- **WHAT TO WORK ON**:
1. From the Teen Leadership Camp article below, list the words that make up the "SODAS" approach.
2. According to the Teen Leadership Camp article below, which grades does the camp program serve?
3. Continue the Teen Leadership Camp article below from its last sentence.

- **DOCUMENT EXTRACT**:
-.-.-

Rotary Club updated on Teen Leadership Camp

Diane Hines, Special to The County
8 years ago

HOULTON, Maine — The Houlton Rotary Club held their luncheon meeting at Watson Hall on May 8, 2017. Rotarian Scott White hosted Amber Stedt, the director and coordinator of  Aroostook Teen Leadership Camp, and his daughter Quinn White, former camp attendee and now a student leader. The Aroostook Teen Leadership Camp program is a youth development and drug prevention program serving grades 5 through 9.

The annual summer camp will be at Northern Maine Community College for five days from July 23-27. This is the 31st year for this event. This camp is student-led with guidance from advisers and past camp attendees. These students help develop the program because they know the issues that face teens in that age group.

During this residential camp, teens learn how to cope with these various issues that they might face in school or out in the community. Through role modeling the teens that are trained return to school with the tools necessary to live a positive and healthy lifestyle. The workshops at camp are based on these issues through team-building activities and selected motivational speakers.

The summer agenda involves planning committees made up of advisers, team leaders and students. The students are encouraged to follow the ‘SODAS” approach. This is short for Situation, Options, Disadvantages, Advantages and Solutions. The camp hosts follow-up meetings to keep the trained students engaged by planning outings, getting together to plan committees for the next year’s camp and through volunteer activities in their respective communities.

-.-.-

- **SUPPLIED MATERIAL**:
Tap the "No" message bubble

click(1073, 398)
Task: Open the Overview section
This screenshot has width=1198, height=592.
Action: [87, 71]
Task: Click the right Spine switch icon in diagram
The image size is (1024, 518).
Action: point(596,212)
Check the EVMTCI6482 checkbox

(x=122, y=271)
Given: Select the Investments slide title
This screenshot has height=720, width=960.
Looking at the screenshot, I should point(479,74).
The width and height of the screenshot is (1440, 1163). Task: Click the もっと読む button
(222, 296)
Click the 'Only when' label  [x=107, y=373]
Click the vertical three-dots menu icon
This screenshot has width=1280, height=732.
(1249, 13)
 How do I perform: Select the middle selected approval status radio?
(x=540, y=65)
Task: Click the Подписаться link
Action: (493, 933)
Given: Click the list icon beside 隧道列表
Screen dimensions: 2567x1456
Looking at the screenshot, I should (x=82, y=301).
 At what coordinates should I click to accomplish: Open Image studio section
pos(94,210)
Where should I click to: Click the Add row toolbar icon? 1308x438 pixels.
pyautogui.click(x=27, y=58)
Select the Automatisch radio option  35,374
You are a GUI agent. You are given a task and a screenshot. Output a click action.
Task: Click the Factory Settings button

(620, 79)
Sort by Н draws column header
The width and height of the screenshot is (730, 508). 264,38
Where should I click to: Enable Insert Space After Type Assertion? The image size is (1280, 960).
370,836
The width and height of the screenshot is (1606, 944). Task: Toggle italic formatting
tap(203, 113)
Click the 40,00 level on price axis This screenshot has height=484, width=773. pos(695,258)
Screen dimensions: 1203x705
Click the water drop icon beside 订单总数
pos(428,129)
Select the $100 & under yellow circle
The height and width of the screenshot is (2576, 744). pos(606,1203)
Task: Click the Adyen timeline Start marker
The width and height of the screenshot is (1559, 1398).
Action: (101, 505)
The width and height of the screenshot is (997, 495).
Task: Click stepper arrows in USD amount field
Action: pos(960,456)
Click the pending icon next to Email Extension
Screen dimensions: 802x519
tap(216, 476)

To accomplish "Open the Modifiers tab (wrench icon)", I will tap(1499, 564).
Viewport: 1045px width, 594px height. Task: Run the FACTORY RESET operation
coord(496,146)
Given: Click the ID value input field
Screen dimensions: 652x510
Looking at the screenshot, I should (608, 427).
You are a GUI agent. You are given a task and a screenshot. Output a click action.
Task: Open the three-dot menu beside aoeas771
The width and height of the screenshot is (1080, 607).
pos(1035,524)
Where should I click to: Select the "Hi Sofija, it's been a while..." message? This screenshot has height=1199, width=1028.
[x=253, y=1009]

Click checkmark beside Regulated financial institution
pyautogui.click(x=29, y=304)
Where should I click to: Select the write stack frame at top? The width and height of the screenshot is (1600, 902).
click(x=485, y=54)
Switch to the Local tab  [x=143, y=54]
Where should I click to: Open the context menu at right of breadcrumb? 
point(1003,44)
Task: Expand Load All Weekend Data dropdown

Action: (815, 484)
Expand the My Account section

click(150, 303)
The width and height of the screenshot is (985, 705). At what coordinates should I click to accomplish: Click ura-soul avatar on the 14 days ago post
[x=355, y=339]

-.-.-

- **ANSWERS TO THE EXERCISES**:
1. Situation, Options, Disadvantages, Advantages, Solutions

2. Grades 5 through 9.

3.
There is also a free day-long version of the camp held regionally in the fall. For 2017 this will take place at Hodgdon Middle School on Saturday, Oct. 18. This is an opportunity for the older teens to prepare and carry out workshops and team-building activities.

This year’s budget is $94,000. Even though they are under the umbrella of Aroostook Mental Health Center, ATLC is self-funding, relying on grants and donations from local businesses and service organizations and yearly fundraising events done by the participants.

The cost to send a child to the summer session is $700, but $500 of that cost is funded through donations. Any child accepting reduced or free lunch rates at school is eligible for a full scholarship. The program is essentially open to any child who wants to attend. Stedt has contacts in all of the schools, home schooling associations and Recreation Centers to be able to reach out to interested students.

On average, 55 teens attend the summer camp each year. For more information contact Stedt at 207-498-6431 extension 156, or write to ATLC at P. O. Box 1018, Caribou, Maine 04736, or email at AStedt@amhc.org.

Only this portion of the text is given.